Foster parents save lives.
Melanie Chesnutt knows this first hand. She was taken in by foster parents as a young child in Nova Scotia.
“It was life-saving, it was totally life-saving,” says Chesnutt.
An adopted child, Chesnutt was subjected to abuse by her adopted family and was placed in a foster home for her own welfare.
Chesnutt explains how as a young person, she had suicidal thoughts and felt like there was no way out for her.
Even after getting out of the situation and into a foster home, she felt very conflicted and was getting pressure from many different directions.
“The one thing that grounded me was this ridiculously kind, safe nurturing home,” says Chesnutt.
Those foster parents continued to help support Chesnutt emotionally through her post secondary education. Chesnutt stayed in foster care until she was 21, and still returns home to Nova Scotia to visit her foster family.
Chesnutt is now 30 years old, with a young daughter of her own and those foster parents are now the grandparents to her young daughter.
It made all the difference in her life. “I think about where I could be…” says Chesnutt. Drugs, alcohol, pregnancy, these might have been her teenage years if it hadn’t been for the morals and values instilled in her by her caring family.
“I had somebody that was proud of me,” says Chesnutt.
She calls them her guardian angels.
Now Chesnutt is asking for some local guardian angels to help another generation of children.
Melanie Chesnutt is the Foster Parent Support and Training Facilitator in Burns Lake, Vanderhoof and Fort St. James for Axis Family Resources Ltd.
While she works on recruiting foster parents for Axis, she hasn’t been having a lot of response from the Fort St. James and Vanderhoof communities of people willing to open their homes to foster children.
In fact, Chesnutt has had only one phone call of inquiry since April, and that is discouraging.
Not to say Chesnutt doesn’t understand people’s reluctance to become foster parents. She knows how hard it can be, but she also knows how important it can be to children in need.
There are also myths about foster parenting that might deter people which Chesnutt is working to dispel. She says many people fear that once the child is placed in the home, the family is on their own. Chesnutt works to support foster parents with resources and support workers to help foster parents through their challenges, and while a foster parent can’t just leave the foster child with an unapproved babysitter, there are respite foster parents as well to give people a break. But she needs more of the respite caregivers as well.
Relief and respite foster placements only require commitments of a weekend at a time or a few hours to give foster parents a break or allow them to travel.
A shortage of foster homes in the Vanderhoof, Fraser Lake and Fort St. James areas means children are moved further from their birth families and siblings are forced to be separated. This takes children out of their social support networks of friends and family, extracurricular activities and schools.
While there is a strong community of foster parents in the Burns Lake area, there is a definite shortage in the local area.

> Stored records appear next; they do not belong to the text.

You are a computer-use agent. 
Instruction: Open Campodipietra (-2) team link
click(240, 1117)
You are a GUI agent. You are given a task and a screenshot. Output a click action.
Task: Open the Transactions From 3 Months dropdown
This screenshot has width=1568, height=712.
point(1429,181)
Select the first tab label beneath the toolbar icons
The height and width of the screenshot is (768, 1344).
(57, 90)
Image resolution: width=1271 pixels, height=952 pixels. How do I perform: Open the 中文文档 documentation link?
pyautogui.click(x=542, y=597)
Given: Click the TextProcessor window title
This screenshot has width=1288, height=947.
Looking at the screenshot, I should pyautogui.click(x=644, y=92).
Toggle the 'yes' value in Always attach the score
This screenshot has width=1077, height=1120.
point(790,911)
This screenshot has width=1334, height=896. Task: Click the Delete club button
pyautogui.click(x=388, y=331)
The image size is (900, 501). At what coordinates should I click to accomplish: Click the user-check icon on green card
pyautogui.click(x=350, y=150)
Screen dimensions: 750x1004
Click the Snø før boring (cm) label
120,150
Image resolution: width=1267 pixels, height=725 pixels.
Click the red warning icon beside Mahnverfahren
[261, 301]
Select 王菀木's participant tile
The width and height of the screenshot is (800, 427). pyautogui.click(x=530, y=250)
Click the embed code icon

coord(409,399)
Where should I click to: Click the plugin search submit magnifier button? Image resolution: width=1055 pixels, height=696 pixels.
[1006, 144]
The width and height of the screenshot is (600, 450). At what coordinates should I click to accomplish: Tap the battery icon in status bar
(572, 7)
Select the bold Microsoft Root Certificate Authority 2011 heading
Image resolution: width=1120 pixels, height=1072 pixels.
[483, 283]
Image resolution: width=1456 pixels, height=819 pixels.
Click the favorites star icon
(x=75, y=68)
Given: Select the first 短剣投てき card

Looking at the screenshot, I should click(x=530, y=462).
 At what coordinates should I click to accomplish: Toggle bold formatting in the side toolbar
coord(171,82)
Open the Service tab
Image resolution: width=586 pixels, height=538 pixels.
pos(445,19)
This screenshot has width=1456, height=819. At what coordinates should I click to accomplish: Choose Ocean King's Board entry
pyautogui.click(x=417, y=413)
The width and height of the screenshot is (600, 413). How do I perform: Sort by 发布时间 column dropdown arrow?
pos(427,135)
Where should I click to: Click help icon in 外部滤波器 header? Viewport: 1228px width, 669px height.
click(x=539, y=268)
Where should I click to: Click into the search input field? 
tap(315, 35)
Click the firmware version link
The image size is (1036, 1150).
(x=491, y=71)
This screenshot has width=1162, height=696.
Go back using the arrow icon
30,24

Children from these communities may have to go to Burns Lake or even Prince George to stay, which makes family visits and cultural connections harder to maintain. And the goal is always to try and reunite children with their families, if possible to do so, as well as to maintain cultural knowledge and identity, says Chesnutt.
The fact is, 80 per cent of foster children in the system are first nations, and the majority of foster families are non-first nations, so it becomes important to try and keep some sense of cultural identity for the children.
Chesnutt also emphasizes children’s needs are matched to the caregiver, to try and provide healthy homes.
There will be information sessions going on in both Vanderhoof and Fort St. James in January and February. The next one being February 2, at the College of New Caledonia (CNC) in Fort St. James from 10 a.m. until noon.
The information sessions will attempt to answer any questions or speak to any reservations people might have about becoming foster parents.
Foster parent training sessions will be offered at the CNC campuses in both Vanderhoof and Fort St. James. The Vanderhoof session will be March 17 to 18, the session in the Fort will be March 22 to 23 both sessions will take place from 9 a.m. to 3 p.m.
The training sessions are mandatory elements of being a foster parent in order to make sure it’s right for you and to answer questions you might not even think to ask. As well, the training sessions give scenarios to help prepare parents for issues which might arise.
In Chesnutt’s experience, the training, information and resources available now to foster families are “exceptional.”